■ Passage for review
----------

Friday, May 1, 2015

The right end-of-life paperwork

...The advance directive should be seen as a conversation starter, an idea generator, a philosophical tool. It is a guide for your loved ones to work with your doctors and make decisions that are based on your goals and values as the situation unfolds. Its purpose is to chart the broad strokes, to delineate the guiding principles. But it simply cannot be a detailed list of dos and don’ts.

The form asks that you choose between two general approaches to treatment — to prolong life or not to prolong life. There will be no confusion if you choose the first option — physicians’ default setting is to pursue every reasonable treatment, often until death. The problem is for those who would choose the latter.

Although the choice not to prolong life includes clarifying sentences — if the likely risks and burdens of treatment would outweigh the expected benefits, or if I become unconscious and, to a realistic degree of medical certainty, will not regain consciousness, or if I have an incurable and irreversible condition that will result in my death in a relatively short time — those conditions remain very subjective and can leave decision makers and doctors stumped. What does a relatively short time mean? Four days on a ventilator for someone with terminal cancer in excruciating pain might be a fate worse than death. But for someone else it might be a bridge to another six months of good life.

----------

■ Source information

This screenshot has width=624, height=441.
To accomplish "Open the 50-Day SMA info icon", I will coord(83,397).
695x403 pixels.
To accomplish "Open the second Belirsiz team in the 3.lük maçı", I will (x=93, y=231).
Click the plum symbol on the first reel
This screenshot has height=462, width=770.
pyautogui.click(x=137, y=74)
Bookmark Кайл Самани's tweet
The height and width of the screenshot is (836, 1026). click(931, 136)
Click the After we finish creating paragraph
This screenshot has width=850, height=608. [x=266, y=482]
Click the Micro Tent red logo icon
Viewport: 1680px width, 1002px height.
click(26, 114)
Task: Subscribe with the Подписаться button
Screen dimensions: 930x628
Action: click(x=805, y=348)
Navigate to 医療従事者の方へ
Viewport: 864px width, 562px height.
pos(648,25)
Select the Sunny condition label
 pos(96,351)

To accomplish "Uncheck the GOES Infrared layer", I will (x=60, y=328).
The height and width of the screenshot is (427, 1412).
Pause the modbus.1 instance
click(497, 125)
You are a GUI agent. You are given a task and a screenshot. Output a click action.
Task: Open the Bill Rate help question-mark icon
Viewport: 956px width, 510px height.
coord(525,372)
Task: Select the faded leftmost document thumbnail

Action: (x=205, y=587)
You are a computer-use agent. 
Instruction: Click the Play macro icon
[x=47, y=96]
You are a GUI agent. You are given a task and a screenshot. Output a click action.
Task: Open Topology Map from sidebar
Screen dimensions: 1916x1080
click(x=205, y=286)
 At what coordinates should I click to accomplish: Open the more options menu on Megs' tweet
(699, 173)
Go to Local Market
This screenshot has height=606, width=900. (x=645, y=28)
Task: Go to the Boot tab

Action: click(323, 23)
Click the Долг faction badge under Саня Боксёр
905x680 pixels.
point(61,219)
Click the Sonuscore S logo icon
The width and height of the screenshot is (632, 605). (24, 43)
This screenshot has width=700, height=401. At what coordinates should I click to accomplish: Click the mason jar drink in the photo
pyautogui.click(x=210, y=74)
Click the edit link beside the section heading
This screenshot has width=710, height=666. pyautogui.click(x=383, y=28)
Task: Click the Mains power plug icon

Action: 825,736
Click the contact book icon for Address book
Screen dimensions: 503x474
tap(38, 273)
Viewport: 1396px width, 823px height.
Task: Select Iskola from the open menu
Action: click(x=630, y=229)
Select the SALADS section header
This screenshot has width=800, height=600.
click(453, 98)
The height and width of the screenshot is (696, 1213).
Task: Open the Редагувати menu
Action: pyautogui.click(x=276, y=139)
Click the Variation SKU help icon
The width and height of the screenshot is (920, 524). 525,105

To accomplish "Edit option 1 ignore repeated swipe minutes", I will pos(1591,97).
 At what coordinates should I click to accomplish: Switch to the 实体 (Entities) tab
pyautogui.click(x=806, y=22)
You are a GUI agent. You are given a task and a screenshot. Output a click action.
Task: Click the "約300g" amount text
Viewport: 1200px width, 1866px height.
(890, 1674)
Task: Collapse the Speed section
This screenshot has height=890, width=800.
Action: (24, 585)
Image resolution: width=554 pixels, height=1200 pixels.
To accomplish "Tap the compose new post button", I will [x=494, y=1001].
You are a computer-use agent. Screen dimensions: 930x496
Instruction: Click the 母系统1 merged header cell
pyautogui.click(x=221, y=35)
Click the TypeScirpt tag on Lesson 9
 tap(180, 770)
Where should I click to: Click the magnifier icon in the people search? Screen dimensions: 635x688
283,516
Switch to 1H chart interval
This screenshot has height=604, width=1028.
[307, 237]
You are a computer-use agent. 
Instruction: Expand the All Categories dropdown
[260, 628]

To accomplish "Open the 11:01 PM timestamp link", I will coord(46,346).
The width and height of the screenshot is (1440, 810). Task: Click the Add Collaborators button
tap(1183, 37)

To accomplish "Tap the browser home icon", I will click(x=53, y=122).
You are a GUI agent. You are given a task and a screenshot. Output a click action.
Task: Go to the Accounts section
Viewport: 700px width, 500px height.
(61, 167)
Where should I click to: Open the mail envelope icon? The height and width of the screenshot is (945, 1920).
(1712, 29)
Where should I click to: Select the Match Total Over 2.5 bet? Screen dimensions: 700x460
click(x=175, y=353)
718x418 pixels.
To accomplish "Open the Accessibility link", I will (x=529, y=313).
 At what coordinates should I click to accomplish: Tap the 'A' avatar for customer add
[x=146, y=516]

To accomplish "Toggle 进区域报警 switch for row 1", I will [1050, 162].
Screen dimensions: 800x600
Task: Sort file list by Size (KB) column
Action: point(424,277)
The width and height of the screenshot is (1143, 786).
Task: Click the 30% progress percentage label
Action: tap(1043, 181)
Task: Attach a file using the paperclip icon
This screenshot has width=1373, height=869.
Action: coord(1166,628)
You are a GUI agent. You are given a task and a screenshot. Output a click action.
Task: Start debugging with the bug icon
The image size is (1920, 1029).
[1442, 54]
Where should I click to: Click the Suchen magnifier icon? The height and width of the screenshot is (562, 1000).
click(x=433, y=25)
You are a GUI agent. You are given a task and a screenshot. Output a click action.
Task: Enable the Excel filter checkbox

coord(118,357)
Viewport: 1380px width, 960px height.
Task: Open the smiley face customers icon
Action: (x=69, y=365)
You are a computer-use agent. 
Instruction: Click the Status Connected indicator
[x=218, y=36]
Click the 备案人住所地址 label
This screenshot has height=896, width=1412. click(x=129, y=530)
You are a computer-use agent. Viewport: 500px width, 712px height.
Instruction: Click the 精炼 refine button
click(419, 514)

----------

■ Required tasks
1 - Transcribe the part of the passage on end-of-life paperwork that opens with the words containing "The right end-of-life" and closes with "dos and don’ts.".
2 - Pick up the piece on advance directives and end-of-life paperwork after its last sentence and continue it.

■ Answers to this exercise
1 -
The right end-of-life paperwork

...The advance directive should be seen as a conversation starter, an idea generator, a philosophical tool. It is a guide for your loved ones to work with your doctors and make decisions that are based on your goals and values as the situation unfolds. Its purpose is to chart the broad strokes, to delineate the guiding principles. But it simply cannot be a detailed list of dos and don’ts.

2 -
Emergency workers like E.M.T.s and paramedics are legally required to prolong the lives of dying patients unless they have a specific order from a doctor, which an advance directive is not. When called to the side of a dying patient, they do not have the time, the training, or the medical knowledge to try to parse the details of a patient’s case. It is understandable that health care personnel on the front lines — E.M.T.s, paramedics and even physicians like myself — err on the side of prolonging life in patients whom we don’t know... (continues)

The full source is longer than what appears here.